1. Reference images and composition: I gathered image snippets for his face, suit, chair, hands and even had my husband pose wearing a white apron. I composed these graphic elements using Adobe Photoshop and while traveling on a plane, I practiced drawing Carver’s face so I would be very comfortable with his image when I started painting.
2. Background tones and sketching: After painting an earthy tone over the entire 36” x 36” canvas, I used a soft pencil to roughly sketched the layout before starting to paint to keep the proportions and layout accurate.
3. Painting: Since color photography was not common during Carver’s life, my reference photos were black and white. In order to get an accurate fleshtones, I referred to a few color images of black men to help me paint his face and hands. I initially used sepia colors to block in the tonal values.
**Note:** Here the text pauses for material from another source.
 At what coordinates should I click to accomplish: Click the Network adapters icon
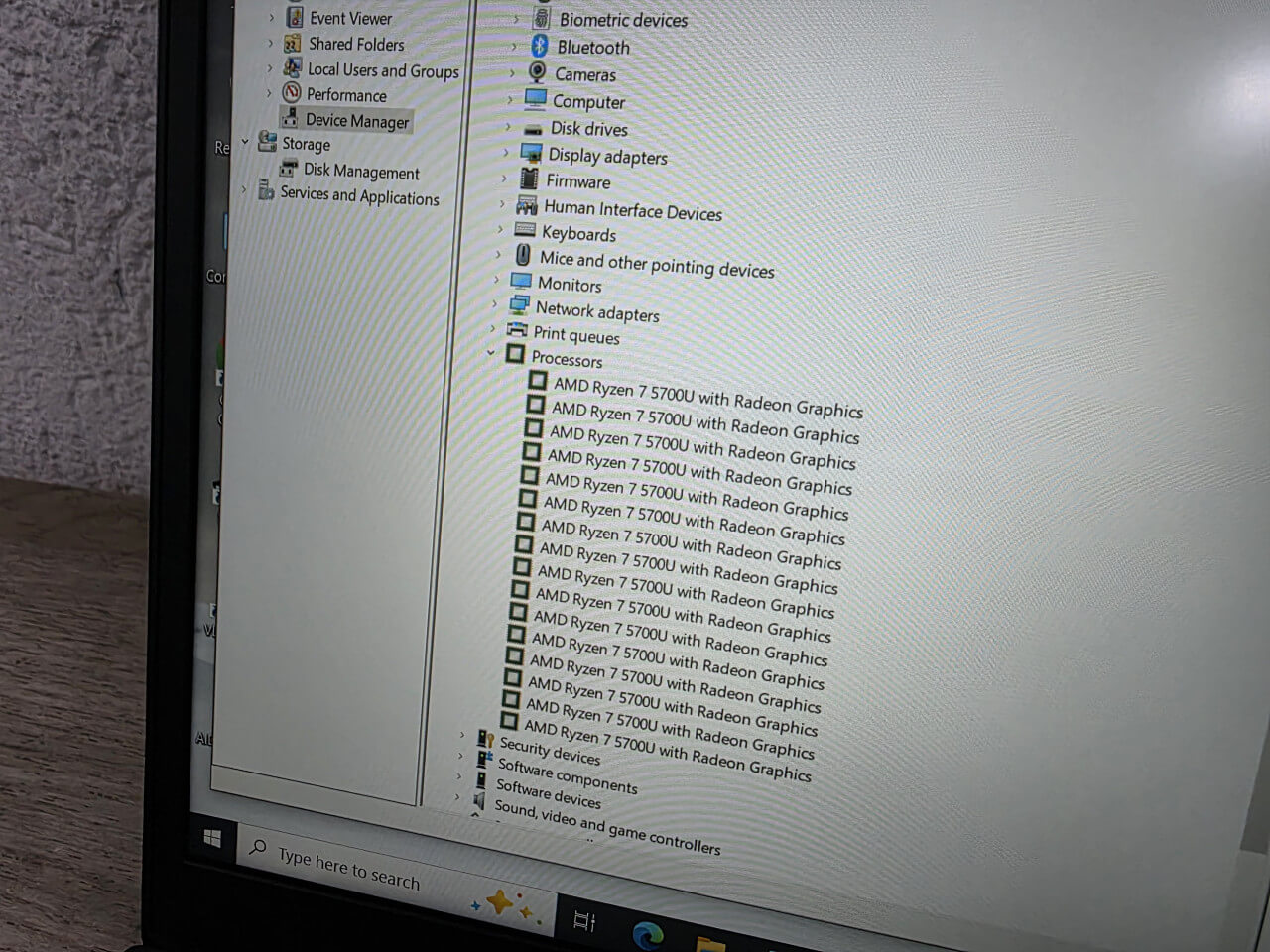click(519, 305)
4. More color: I expanded the color palette when adding more facial details, and a red tie, navy blue suit jacket, and boutonniere.
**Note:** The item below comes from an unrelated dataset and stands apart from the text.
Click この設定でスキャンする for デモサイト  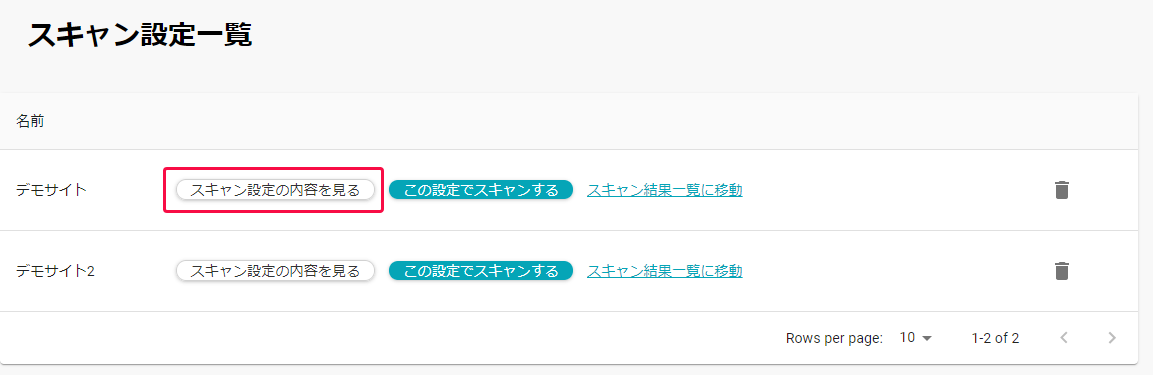(481, 190)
5. I then added detail to the hands and blocked in the wooden chair.
6. I decided to create a wallpaper background to showcase Carver’s use of peanuts, soybeans, and sweet potatoes for crop rotation, important for replenishing the soil with nitrogen and minerals. The first step was to paint white lines.
7. Next, I started painting the sweet potato, peanuts, and soybean plants for the wallpaper.
8. I added Carver’s painting palette on a small wooden table because Carver was a skilled artist. Although he enjoyed painting, he decided to focus on is botanical research.
10. Then I added painting details on Carver’s hair and face.
11. I added a painting palette and small table details.
12. Final Painting:
Donna’s next creative challenge is to publish, “The Story of Bluebell,” a story she wrote about a Costa’s hummingbird that lived at Boston’s Franklin Park Zoo. For this story, she plans to merge her children’s book illustration experience with painting and graphic design capabilities.
She’s going to tell Bluebell’s story through a series of 24″ x 24″ and 24″ x 48″ acrylic paintings. The goal is to have this story released by early 2020.
For more information or to see her other illustrations, visit Donna’s website.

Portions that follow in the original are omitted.